Steamed Salmon with Garlic and Ginger
Serves 4

  • 4 6 oz. salmon fillets
  • 1 1/4 tsp sugar
  • Ground black pepper, to taste
  • 2 tbsp. oyster sauce
  • 2 tbsp. soy sauce
  • 2 tbsp. grapeseed oil
  • 3 cloves garlic, minced
  • 2-inch piece of ginger, peeled and minced
  • 3 scallions, thinly chopped

  1. Mix the sugar, pepper, oyster sauce, and soy sauce in a small bowl. Stir until sugar has dissolved.

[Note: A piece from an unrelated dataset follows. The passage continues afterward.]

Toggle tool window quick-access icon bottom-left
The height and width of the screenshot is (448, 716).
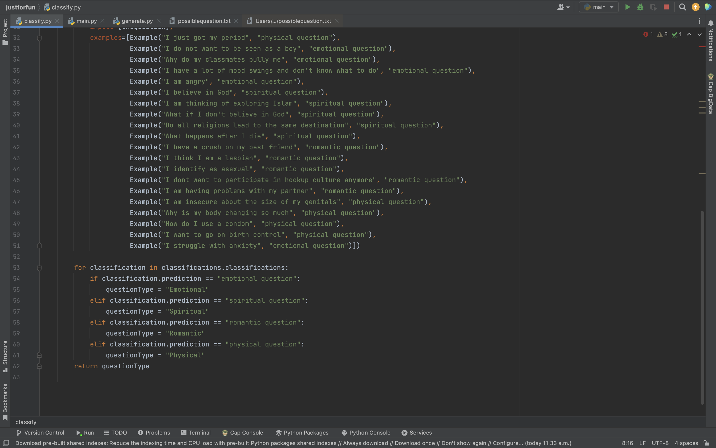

  2. Heat oil in a skillet over medium heat. Add garlic and ginger and cook until fragrant, about a minute. Add sauce mixture and bring to boil. Remove from heat and add scallions. Take sauce off heat and let come to room temperature.
  3. Fill a saute pan with deep sides half way with water. Bring to a boil.
  4. Place salmon fillets in a cake pan (or other pan with sides that is smaller in diameter than the saute pan), Top salmon with sauce mixture.
  5. Carefully place pan containing the salmon in the boiling water and cover. Let salmon steam until it flakes with a fork, approximately 7 to 9 minutes.
  6. Carefully remove salmon pan from water and serve salmon with the sauce.